In Windows 7, Windows Vista and Windows XP some DirectDraw based older games have an odd color issue. Harsh basic colors will appear in different areas, particularly in black portions of the screen in many games designed for Windows 95 such as Command & Conquer and Age of Empires II. While the games remain playable, the bad coloration can be found to be distracting. For some games Windows 8 seems to have fixed this problem.

The Windows Compatibility Mode article may also be relevant when running older games.

If an older games cannot run due to a missing .DLL file, the Old Games on Windows Vista/Windows 7 Fix may help with that.

Cause

This issue appears to be caused by Explorer.exe resetting the system palette, essentially overwriting the palette defined by the game (hence the rainbow colors). This is evidenced by how taking a screenshot of an affected game will show just the discoloration with black where the other game assets would be rendered and by the fix itself.

A more technical explanation: These games rely on DirectDraw, an API in DirectX which was used to render graphics which is now deprecated. More specifically, they used an exclusive palette, where they set the system palette (the colors the system can use, back when there were only 256 colors) to the palette the game wants to use. However, some applications try to set their own exclusive palette, causing conflicting colors since the game's exclusive palette is no longer actually exclusive and is set to the wrong colors. In newer versions of Windows, CSRSS and the desktop window (explorer.exe) set their own palette, which causes the odd colors.

- [PROVIDED INFORMATION]

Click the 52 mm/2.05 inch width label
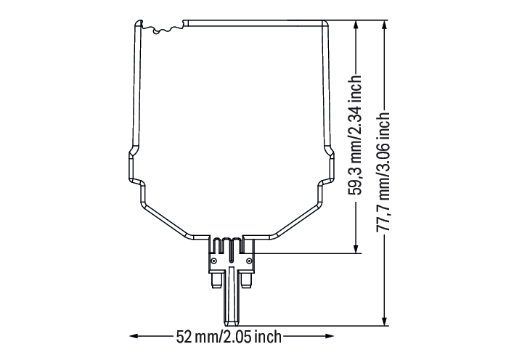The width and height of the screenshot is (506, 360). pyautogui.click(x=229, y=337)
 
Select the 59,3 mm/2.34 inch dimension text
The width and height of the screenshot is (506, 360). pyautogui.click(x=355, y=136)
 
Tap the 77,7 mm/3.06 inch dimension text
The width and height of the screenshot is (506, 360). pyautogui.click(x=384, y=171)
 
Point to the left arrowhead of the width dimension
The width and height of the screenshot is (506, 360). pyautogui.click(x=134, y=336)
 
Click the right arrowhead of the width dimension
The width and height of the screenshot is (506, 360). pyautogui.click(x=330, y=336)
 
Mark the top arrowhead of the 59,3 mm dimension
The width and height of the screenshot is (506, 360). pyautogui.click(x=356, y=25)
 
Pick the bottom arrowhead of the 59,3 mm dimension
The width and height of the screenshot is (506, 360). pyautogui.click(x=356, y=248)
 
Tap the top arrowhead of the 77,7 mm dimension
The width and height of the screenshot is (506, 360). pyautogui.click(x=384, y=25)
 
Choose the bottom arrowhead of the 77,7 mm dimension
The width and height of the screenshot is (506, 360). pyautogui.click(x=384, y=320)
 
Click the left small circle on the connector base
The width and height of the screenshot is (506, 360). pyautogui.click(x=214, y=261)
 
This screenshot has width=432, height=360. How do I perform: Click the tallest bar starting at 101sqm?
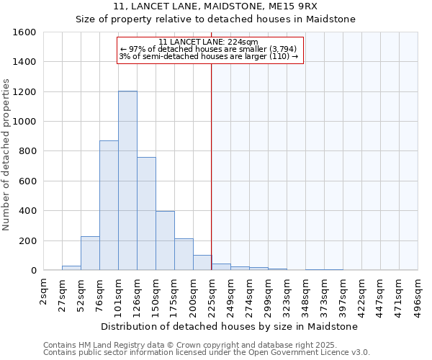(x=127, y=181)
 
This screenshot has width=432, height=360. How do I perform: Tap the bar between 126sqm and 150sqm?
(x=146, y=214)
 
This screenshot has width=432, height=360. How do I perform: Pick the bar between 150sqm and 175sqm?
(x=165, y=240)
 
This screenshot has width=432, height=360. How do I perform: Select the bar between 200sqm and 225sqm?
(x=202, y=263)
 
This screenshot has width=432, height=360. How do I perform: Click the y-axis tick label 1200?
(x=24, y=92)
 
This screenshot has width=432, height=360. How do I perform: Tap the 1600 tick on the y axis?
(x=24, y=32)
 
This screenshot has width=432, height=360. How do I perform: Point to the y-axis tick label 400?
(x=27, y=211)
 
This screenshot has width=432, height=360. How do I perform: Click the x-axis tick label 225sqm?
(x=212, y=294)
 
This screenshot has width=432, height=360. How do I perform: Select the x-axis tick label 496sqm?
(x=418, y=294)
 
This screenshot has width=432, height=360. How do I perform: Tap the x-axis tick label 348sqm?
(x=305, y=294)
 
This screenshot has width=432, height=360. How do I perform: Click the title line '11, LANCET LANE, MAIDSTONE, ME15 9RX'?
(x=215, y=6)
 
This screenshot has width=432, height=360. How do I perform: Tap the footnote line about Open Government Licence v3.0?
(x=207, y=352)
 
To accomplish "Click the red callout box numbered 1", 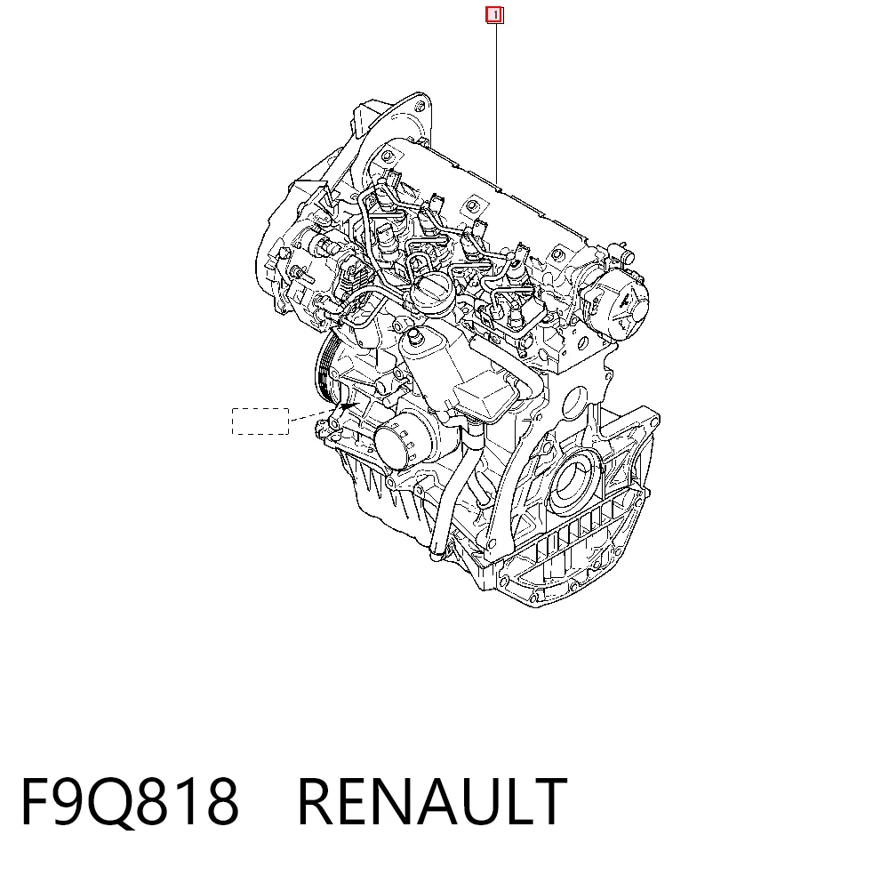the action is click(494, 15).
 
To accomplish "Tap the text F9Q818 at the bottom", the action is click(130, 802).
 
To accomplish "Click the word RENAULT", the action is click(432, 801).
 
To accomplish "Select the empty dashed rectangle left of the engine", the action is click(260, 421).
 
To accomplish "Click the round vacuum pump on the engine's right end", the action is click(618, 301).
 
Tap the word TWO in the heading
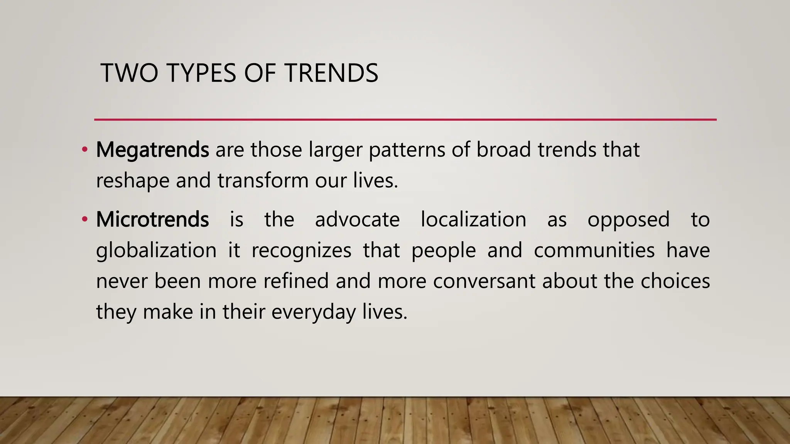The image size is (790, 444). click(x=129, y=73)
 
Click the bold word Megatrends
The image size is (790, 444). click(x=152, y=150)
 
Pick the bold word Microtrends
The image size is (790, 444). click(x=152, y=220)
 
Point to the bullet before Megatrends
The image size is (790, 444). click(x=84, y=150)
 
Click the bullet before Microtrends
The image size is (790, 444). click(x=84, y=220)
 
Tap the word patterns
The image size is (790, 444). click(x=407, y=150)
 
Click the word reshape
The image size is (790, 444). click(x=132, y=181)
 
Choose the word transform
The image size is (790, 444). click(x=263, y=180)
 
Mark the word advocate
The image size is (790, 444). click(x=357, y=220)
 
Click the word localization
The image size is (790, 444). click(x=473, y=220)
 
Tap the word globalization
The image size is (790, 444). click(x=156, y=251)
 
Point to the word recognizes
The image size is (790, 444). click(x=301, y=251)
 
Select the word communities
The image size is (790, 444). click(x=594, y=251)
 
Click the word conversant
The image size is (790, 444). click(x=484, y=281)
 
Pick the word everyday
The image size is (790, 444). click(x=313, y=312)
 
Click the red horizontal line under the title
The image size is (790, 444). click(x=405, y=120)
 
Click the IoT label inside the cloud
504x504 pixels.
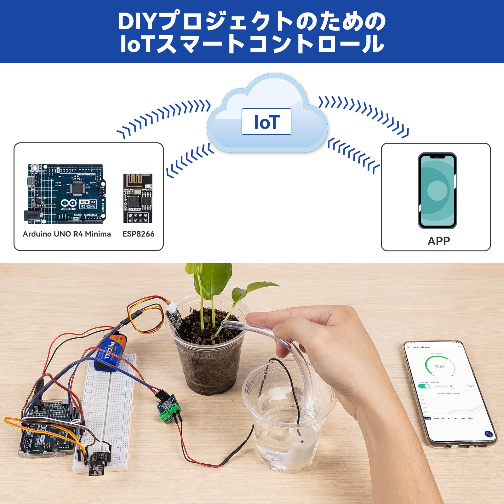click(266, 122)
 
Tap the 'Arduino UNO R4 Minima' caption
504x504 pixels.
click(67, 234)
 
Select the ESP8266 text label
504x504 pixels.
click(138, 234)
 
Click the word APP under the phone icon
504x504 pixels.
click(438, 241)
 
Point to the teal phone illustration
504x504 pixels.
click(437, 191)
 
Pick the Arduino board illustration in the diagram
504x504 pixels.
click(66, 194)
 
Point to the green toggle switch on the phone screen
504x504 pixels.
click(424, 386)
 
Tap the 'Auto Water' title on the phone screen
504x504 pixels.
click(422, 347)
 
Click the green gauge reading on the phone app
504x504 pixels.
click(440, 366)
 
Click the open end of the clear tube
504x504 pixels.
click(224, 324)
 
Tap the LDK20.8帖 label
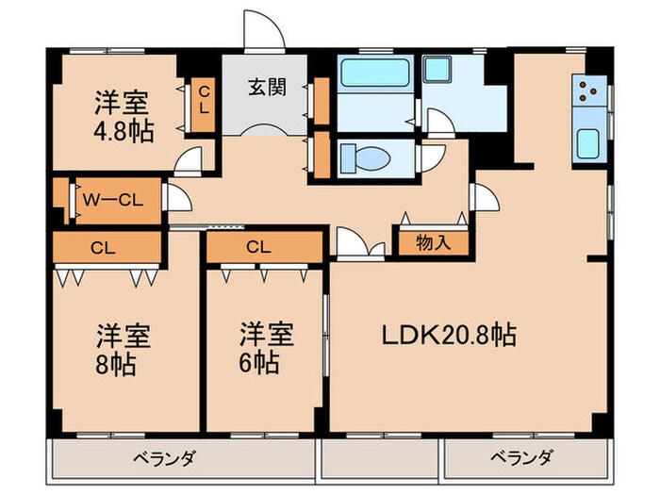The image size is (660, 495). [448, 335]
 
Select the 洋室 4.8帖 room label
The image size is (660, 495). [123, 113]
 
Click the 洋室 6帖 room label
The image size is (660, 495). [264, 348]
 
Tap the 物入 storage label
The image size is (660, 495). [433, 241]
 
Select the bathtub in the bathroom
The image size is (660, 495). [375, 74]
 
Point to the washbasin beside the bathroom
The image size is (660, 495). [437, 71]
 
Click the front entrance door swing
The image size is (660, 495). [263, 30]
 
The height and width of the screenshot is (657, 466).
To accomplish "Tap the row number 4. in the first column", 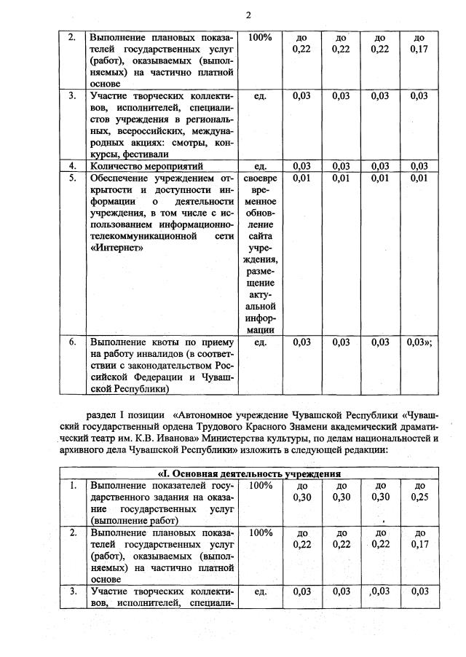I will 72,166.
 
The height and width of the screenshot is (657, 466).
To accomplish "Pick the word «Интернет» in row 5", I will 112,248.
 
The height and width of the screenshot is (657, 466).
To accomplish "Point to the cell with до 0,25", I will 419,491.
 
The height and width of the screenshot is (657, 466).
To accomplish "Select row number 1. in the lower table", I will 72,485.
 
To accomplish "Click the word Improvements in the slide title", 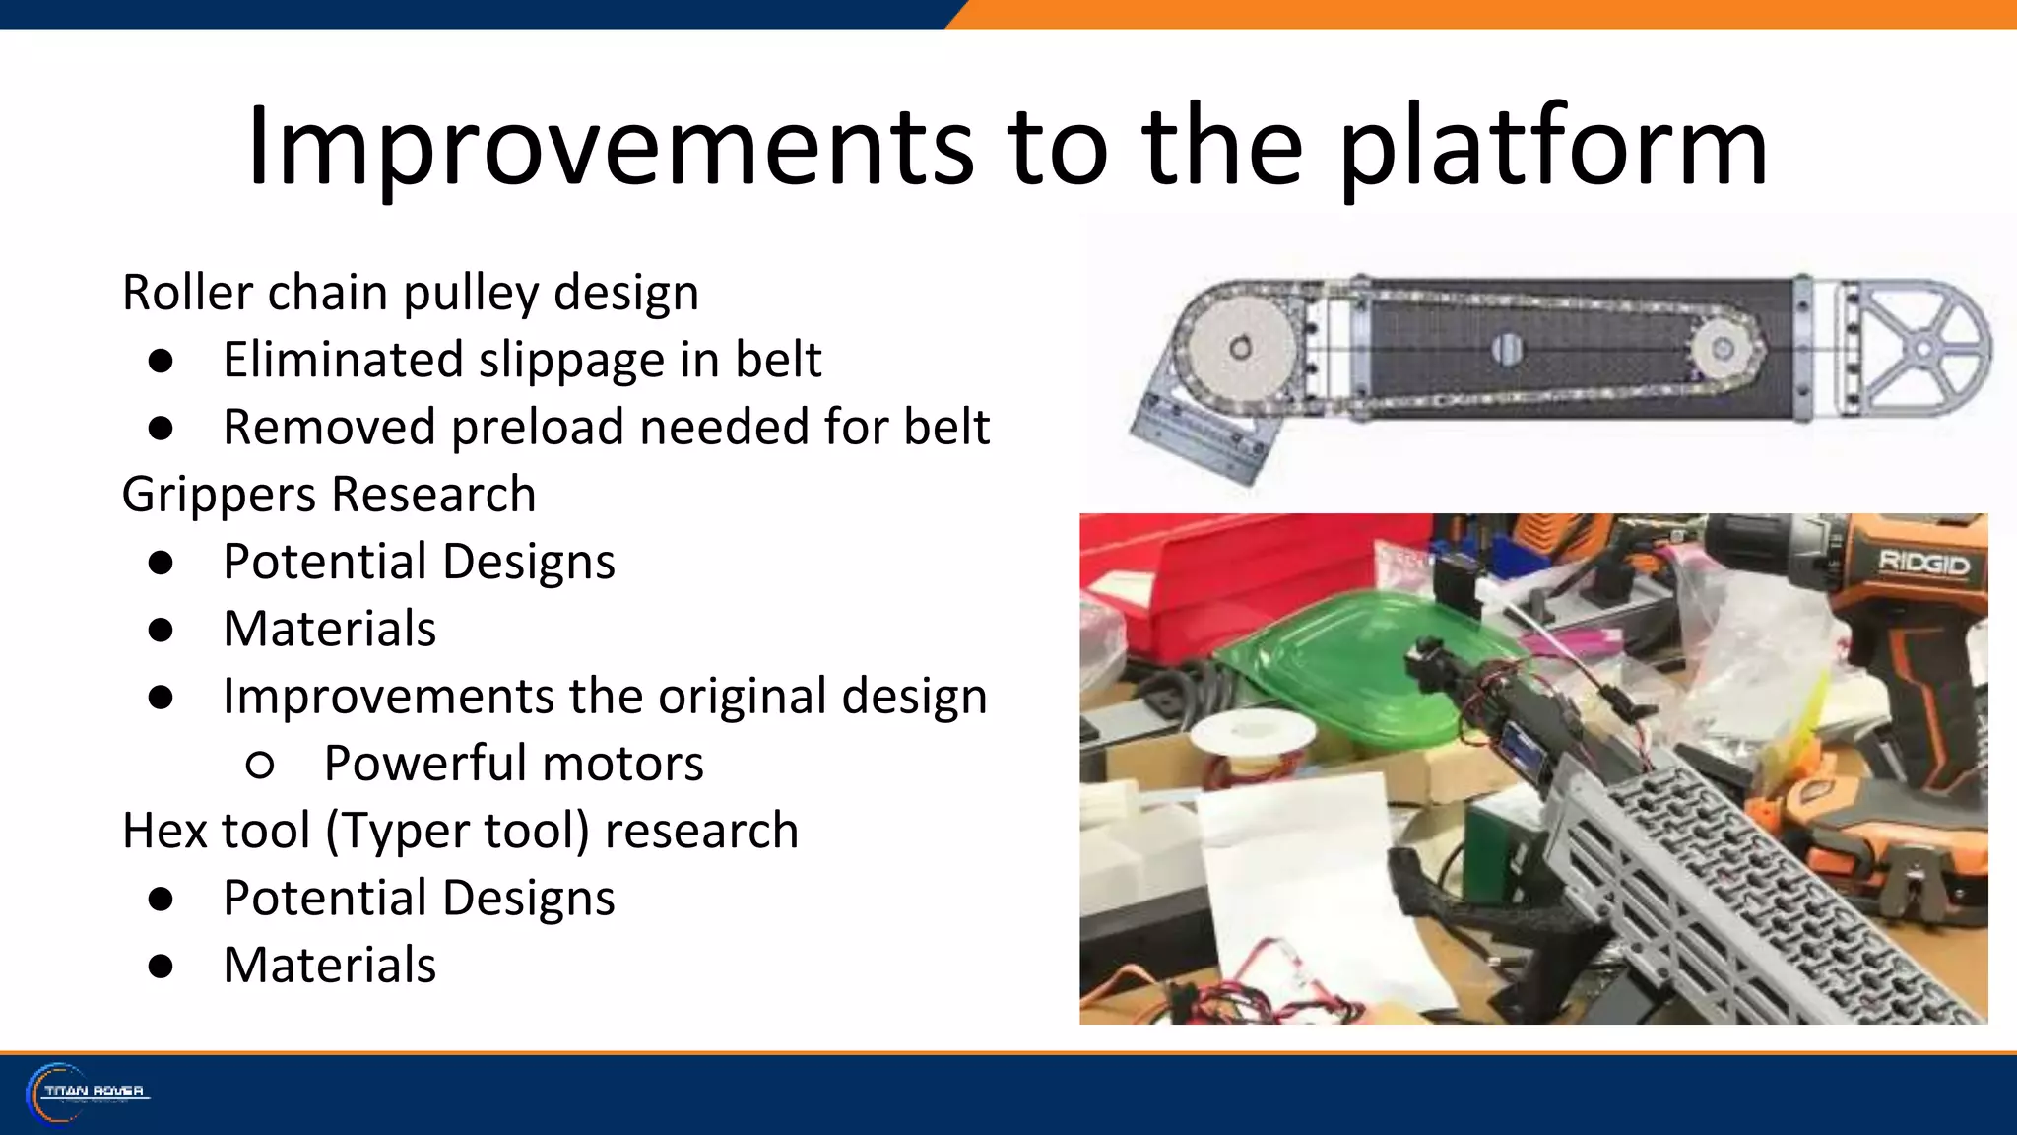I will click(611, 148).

- [TRY IT]
Continue the article on discolored DirectDraw games under newer versions of Windows from the end of its technical explanation of the cause.

- [EXERCISE ANSWER]
Fixes

The most basic fix is to kill the Explorer.exe process either before running the application via the command line or use Alt-Tab to get out of the program and then killing the Explorer.exe process. Alternatively, there is a patcher for old games written by mudlord here (the original link no longer works, but there is a mirror here, or if you Google for the filename w7ddpatcher.zip). However this fix seems to be unreliable on Windows 7, 64 bit.

Scripted Fix

The fix can be scripted with a BAT file which will kill Explorer.exe, run the game in question, and then restart Explorer.exe once you have exited the game. Below is an example. Where the text between the square brackets describes the text.

 REM -[ScriptName].bat
 taskkill /F /IM Explorer.exe
 [Path to game executable]
 start explorer.exe

You can place the BAT file on the desktop for some games, but others require that it be in the same folder as the EXE. In those cases, only use the executable name in place of the entire path and create a shortcut on your desktop to the executable.

Screen Resolution Dialogue

http://blog.macuyiko.com/2009/07/solving-color-problem-red-grass-purple.html

DxWnd DirectDraw emulation

DxWnd was originally created to enable old DirectX games to run in a window. Nowadays it provides far more features: It can fix the odd rainbow color issue, enable time stretching, and you can decide between running the game in a window or in full screen.